**Aim**
Edit the listing below by replacing "Find the location of" with "Locate" and leave every other part of each line unchanged.

Dataset entries:
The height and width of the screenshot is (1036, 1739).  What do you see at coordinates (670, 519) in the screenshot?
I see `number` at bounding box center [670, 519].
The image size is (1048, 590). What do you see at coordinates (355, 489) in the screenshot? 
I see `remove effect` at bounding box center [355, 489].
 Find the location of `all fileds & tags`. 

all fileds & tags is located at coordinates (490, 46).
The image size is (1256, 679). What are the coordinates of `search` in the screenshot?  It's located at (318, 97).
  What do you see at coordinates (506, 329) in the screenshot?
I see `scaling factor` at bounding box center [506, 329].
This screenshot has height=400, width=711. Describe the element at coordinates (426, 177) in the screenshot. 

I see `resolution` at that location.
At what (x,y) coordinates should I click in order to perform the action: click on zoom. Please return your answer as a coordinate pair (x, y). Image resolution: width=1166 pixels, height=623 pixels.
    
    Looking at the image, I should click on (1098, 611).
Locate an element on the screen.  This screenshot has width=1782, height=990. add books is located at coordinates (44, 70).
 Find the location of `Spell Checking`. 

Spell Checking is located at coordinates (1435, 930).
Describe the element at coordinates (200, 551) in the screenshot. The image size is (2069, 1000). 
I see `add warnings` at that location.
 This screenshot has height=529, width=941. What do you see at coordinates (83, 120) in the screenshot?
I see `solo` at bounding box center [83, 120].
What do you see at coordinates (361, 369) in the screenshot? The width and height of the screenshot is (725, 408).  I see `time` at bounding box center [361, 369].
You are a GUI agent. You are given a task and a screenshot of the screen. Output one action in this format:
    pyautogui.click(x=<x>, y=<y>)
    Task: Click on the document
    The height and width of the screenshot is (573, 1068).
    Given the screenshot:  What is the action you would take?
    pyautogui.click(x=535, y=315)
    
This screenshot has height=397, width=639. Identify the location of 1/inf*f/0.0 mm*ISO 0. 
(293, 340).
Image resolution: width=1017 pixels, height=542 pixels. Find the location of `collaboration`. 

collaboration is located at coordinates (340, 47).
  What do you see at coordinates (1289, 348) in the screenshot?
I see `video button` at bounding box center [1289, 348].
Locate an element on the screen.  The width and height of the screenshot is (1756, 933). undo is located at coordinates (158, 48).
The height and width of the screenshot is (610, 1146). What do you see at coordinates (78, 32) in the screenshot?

**The answer**
The height and width of the screenshot is (1036, 1739).  What do you see at coordinates (670, 519) in the screenshot?
I see `number` at bounding box center [670, 519].
The image size is (1048, 590). What do you see at coordinates (355, 489) in the screenshot? 
I see `remove effect` at bounding box center [355, 489].
 Locate `all fileds & tags`. 

all fileds & tags is located at coordinates (490, 46).
The image size is (1256, 679). What are the coordinates of `search` in the screenshot?  It's located at (318, 97).
  What do you see at coordinates (506, 329) in the screenshot?
I see `scaling factor` at bounding box center [506, 329].
This screenshot has height=400, width=711. Describe the element at coordinates (426, 177) in the screenshot. 

I see `resolution` at that location.
At what (x,y) coordinates should I click in order to perform the action: click on zoom. Please return your answer as a coordinate pair (x, y). Image resolution: width=1166 pixels, height=623 pixels.
    
    Looking at the image, I should click on (1098, 611).
Locate an element on the screen.  This screenshot has width=1782, height=990. add books is located at coordinates (44, 70).
 Locate `Spell Checking`. 

Spell Checking is located at coordinates (1435, 930).
Describe the element at coordinates (200, 551) in the screenshot. The image size is (2069, 1000). 
I see `add warnings` at that location.
 This screenshot has height=529, width=941. What do you see at coordinates (83, 120) in the screenshot?
I see `solo` at bounding box center [83, 120].
What do you see at coordinates (361, 369) in the screenshot? The width and height of the screenshot is (725, 408).  I see `time` at bounding box center [361, 369].
You are a GUI agent. You are given a task and a screenshot of the screen. Output one action in this format:
    pyautogui.click(x=<x>, y=<y>)
    Task: Click on the document
    The height and width of the screenshot is (573, 1068).
    Given the screenshot:  What is the action you would take?
    pyautogui.click(x=535, y=315)
    
This screenshot has height=397, width=639. Identify the location of 1/inf*f/0.0 mm*ISO 0. 
(293, 340).
Image resolution: width=1017 pixels, height=542 pixels. Locate `collaboration`. 

collaboration is located at coordinates (340, 47).
  What do you see at coordinates (1289, 348) in the screenshot?
I see `video button` at bounding box center [1289, 348].
Locate an element on the screen.  The width and height of the screenshot is (1756, 933). undo is located at coordinates (158, 48).
The height and width of the screenshot is (610, 1146). What do you see at coordinates (78, 32) in the screenshot?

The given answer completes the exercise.